Le marché, attribué par la Région Occitanie, est évalué à 199 M€. Les travaux devraient s’achever en 2023. Ils permettront d’offrir un tirant d’eau de 14,5 m​. La collectivité lance par ailleurs une consultation pour la gestion du port sous forme de Semop.

Double actualité pour le port de Port-la-Nouvelle. Bouygues Travaux Publics remporte le lot principal relatif aux travaux d’extension du port audois. Le marché, estimé à 199 M€ (sur un coût global de 237 M€), a été attribué par la Région Occitanie, propriétaire de l’infrastructure. Bouygues TP est mandataire et s’est allié au groupe néerlandais Boskalis Nederland BV. Pour la Région Occitanie, présidée par Carole Delga (PS), cet investissement s’inscrit dans le Plan Littoral 21, cofinancé avec l’État et la Banque des Territoires. Le chantier consiste à créer un bassin portuaire, en allongeant la digue sud et en créant une digue nord, longue de 2,4 km, tout en démontant une digue existante. L’ensemble de ces digues sera renforcé par une couche supérieure de blocs artificiels monocouches de 18 à 45 tonnes, conçus par le groupe Artelia et préfabriqués sur chantier. Ces éléments en béton, très résistants, auront vocation à limiter l’action des vagues sur les digues.

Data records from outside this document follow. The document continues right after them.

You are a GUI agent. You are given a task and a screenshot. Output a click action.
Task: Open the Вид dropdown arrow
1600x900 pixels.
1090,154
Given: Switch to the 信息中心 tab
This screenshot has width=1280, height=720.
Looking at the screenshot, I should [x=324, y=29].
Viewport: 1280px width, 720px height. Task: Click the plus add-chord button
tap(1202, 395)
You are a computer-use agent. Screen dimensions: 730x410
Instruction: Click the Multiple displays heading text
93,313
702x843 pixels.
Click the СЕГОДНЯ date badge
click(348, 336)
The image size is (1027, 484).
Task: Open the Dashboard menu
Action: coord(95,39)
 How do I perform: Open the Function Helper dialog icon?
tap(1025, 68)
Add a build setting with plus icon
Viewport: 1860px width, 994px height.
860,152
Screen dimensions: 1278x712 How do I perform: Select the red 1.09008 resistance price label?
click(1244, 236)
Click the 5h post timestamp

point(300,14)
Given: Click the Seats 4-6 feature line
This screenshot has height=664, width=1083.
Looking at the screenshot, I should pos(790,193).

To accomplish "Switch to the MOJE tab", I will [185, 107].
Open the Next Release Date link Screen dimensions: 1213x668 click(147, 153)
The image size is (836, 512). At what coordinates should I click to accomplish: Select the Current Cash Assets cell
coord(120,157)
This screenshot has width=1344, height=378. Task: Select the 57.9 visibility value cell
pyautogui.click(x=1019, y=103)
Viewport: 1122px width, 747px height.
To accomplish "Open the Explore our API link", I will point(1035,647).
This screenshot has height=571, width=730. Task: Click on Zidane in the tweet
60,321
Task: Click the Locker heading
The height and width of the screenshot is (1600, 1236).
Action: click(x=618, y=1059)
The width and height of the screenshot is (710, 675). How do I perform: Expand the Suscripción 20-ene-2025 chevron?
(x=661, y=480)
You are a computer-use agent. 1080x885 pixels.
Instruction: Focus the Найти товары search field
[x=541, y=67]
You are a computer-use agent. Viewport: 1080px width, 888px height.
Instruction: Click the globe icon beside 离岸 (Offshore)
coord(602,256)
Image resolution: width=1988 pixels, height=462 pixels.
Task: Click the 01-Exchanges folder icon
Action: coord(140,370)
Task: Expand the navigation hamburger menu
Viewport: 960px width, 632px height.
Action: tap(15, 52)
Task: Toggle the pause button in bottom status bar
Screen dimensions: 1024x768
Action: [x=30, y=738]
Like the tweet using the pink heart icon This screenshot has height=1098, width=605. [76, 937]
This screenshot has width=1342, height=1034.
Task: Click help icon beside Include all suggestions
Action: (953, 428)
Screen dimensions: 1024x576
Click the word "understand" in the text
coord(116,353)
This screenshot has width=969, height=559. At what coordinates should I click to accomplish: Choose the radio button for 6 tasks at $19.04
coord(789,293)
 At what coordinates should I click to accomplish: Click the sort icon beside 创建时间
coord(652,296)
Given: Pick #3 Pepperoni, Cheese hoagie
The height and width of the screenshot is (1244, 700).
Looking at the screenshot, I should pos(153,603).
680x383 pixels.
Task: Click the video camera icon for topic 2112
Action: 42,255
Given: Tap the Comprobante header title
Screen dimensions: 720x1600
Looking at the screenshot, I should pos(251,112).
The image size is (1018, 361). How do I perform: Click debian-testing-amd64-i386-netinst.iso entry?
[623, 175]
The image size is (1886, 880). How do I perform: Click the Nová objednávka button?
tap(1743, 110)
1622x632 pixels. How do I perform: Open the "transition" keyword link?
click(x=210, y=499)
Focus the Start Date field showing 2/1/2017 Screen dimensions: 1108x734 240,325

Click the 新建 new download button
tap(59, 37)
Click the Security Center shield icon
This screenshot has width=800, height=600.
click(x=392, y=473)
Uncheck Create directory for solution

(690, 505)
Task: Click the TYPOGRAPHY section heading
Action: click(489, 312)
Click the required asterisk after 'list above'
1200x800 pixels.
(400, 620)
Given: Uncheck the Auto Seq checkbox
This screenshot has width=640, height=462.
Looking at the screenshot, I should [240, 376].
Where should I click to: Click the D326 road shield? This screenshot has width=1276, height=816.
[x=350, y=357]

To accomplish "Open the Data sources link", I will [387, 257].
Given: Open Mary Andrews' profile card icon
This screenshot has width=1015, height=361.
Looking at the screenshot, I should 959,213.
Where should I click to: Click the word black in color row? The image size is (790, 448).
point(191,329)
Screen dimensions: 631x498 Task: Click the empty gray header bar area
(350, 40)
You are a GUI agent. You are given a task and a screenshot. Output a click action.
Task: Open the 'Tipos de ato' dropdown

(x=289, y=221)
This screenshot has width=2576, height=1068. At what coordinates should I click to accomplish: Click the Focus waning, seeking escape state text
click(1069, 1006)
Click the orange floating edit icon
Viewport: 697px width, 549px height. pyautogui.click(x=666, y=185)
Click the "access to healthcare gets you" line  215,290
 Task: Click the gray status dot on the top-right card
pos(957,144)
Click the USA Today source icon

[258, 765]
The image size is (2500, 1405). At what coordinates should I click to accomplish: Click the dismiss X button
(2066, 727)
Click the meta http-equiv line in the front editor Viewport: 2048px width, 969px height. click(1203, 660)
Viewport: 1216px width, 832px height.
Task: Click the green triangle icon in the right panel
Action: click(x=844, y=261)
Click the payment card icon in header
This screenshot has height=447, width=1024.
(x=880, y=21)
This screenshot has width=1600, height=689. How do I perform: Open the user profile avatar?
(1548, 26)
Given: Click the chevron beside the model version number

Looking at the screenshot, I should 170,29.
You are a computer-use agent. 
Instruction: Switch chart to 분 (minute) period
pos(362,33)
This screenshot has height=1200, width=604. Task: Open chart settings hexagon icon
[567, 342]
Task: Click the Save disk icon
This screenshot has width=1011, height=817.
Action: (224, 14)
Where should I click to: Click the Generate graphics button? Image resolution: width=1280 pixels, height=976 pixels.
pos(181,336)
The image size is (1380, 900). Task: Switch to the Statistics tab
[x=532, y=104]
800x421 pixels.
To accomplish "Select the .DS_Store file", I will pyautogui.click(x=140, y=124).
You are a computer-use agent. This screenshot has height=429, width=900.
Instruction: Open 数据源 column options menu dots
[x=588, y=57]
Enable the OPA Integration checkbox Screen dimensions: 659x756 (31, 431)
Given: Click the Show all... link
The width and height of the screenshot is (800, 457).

Les travaux devraient s’achever en 2023. Ils permettront d’offrir un tirant d’eau de 14,5 m, au lieu de 8 actuellement, pour développer les trafics existants (exportation de céréales et importation d’hydrocarbures) et capter de nouveaux marchés. La filière éolienne figure en bonne place, avec l'implantation de deux fermes expérimentales offshore, au large du littoral audois et catalan. Quatre énormes flotteurs en béton, innovation du projet de ferme éolienne offshore EolMed, vont par exemple être construits sur le port, en 2020 et 2021. « Chaque flotteur pèsera environ 10 000 tonnes. L'approvisionnement en matériaux sera local », détaille Christian Egal, directeur opérationnel de Lucia, porteur du projet aux côtés d'Ideol, Bouygues TP et Senvion. 

Nouvelle gestion du port

Pour faire face au changement de dimension, la gestion du port, actuellement dévolue à la CCI de l’Aude, va évoluer. L’activité commerce sera ainsi attribuée sous forme d’une concession de service public, avec constitution d’une Semop (société d’économie mixte à opération unique), pour une durée de 40 ans à partir du 1er mai 2021. La valeur estimée de la concession s’élève à 815 M€. Lancée le 25 septembre par la Région Occitanie, la consultation se clôturera le 13 mars. Les activités de pêche et de plaisance seront regroupées et feront l’objet d’une procédure de service public distincte. Le trafic annuel du port représente 2 Mt et 350 navires en escale. L’activité portuaire engendre 1 600 emplois directs et induits.